Please copy out the records below word for word, from the first line to the last.

====== THE INPUT ======

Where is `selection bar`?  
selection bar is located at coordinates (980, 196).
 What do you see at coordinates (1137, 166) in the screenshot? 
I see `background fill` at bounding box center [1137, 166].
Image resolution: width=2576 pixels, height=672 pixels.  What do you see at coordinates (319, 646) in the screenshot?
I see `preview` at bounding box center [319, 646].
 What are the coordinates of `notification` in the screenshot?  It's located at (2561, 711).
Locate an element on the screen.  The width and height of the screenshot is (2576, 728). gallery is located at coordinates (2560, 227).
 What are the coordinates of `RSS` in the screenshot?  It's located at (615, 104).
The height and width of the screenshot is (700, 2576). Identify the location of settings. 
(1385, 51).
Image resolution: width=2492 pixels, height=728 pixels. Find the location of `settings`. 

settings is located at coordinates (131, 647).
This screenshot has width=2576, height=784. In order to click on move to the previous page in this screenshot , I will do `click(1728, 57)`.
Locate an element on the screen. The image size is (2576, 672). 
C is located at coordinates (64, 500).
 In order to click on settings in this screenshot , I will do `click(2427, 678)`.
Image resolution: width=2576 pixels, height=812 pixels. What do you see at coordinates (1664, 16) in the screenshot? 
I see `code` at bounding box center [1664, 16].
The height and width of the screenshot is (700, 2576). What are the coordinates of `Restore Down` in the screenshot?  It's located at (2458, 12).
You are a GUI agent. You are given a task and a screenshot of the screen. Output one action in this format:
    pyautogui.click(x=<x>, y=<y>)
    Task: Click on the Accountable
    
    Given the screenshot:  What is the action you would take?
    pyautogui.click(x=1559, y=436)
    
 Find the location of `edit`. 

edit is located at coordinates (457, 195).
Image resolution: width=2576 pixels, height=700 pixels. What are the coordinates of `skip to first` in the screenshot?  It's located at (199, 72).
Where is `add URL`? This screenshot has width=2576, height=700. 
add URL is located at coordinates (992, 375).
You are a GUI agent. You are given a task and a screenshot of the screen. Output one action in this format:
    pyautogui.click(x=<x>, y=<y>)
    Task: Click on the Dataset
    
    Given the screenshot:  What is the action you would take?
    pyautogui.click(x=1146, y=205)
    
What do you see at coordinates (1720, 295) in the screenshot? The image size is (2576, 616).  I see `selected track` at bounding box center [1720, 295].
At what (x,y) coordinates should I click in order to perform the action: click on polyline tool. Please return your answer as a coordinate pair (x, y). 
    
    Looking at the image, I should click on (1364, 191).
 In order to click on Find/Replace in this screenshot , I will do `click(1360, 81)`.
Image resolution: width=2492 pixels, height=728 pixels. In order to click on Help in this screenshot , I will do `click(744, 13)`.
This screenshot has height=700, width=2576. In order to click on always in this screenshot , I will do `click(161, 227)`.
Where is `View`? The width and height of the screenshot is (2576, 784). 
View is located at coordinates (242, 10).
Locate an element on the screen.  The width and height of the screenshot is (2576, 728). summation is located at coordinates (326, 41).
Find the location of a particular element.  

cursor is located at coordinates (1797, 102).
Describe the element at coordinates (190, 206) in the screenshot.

======

## EXERCISE RESPONSE:
Where is `selection bar`?  
selection bar is located at coordinates (980, 196).
 What do you see at coordinates (1137, 166) in the screenshot? 
I see `background fill` at bounding box center [1137, 166].
Image resolution: width=2576 pixels, height=672 pixels.  What do you see at coordinates (319, 646) in the screenshot?
I see `preview` at bounding box center [319, 646].
 What are the coordinates of `notification` in the screenshot?  It's located at (2561, 711).
Locate an element on the screen.  The width and height of the screenshot is (2576, 728). gallery is located at coordinates (2560, 227).
 What are the coordinates of `RSS` in the screenshot?  It's located at (615, 104).
The height and width of the screenshot is (700, 2576). Identify the location of settings. 
(1385, 51).
Image resolution: width=2492 pixels, height=728 pixels. Find the location of `settings`. 

settings is located at coordinates (131, 647).
This screenshot has width=2576, height=784. In order to click on move to the previous page in this screenshot , I will do `click(1728, 57)`.
Locate an element on the screen. The image size is (2576, 672). 
C is located at coordinates (64, 500).
 In order to click on settings in this screenshot , I will do `click(2427, 678)`.
Image resolution: width=2576 pixels, height=812 pixels. What do you see at coordinates (1664, 16) in the screenshot? 
I see `code` at bounding box center [1664, 16].
The height and width of the screenshot is (700, 2576). What are the coordinates of `Restore Down` in the screenshot?  It's located at (2458, 12).
You are a GUI agent. You are given a task and a screenshot of the screen. Output one action in this format:
    pyautogui.click(x=<x>, y=<y>)
    Task: Click on the Accountable
    
    Given the screenshot:  What is the action you would take?
    pyautogui.click(x=1559, y=436)
    
 Find the location of `edit`. 

edit is located at coordinates (457, 195).
Image resolution: width=2576 pixels, height=700 pixels. What are the coordinates of `skip to first` in the screenshot?  It's located at (199, 72).
Where is `add URL`? This screenshot has width=2576, height=700. 
add URL is located at coordinates (992, 375).
You are a GUI agent. You are given a task and a screenshot of the screen. Output one action in this format:
    pyautogui.click(x=<x>, y=<y>)
    Task: Click on the Dataset
    
    Given the screenshot:  What is the action you would take?
    pyautogui.click(x=1146, y=205)
    
What do you see at coordinates (1720, 295) in the screenshot? The image size is (2576, 616).  I see `selected track` at bounding box center [1720, 295].
At what (x,y) coordinates should I click in order to perform the action: click on polyline tool. Please return your answer as a coordinate pair (x, y). 
    
    Looking at the image, I should click on (1364, 191).
 In order to click on Find/Replace in this screenshot , I will do `click(1360, 81)`.
Image resolution: width=2492 pixels, height=728 pixels. In order to click on Help in this screenshot , I will do `click(744, 13)`.
This screenshot has height=700, width=2576. In order to click on always in this screenshot , I will do `click(161, 227)`.
Where is `View`? The width and height of the screenshot is (2576, 784). 
View is located at coordinates (242, 10).
Locate an element on the screen.  The width and height of the screenshot is (2576, 728). summation is located at coordinates (326, 41).
Find the location of a particular element.  

cursor is located at coordinates (1797, 102).
Describe the element at coordinates (190, 206) in the screenshot.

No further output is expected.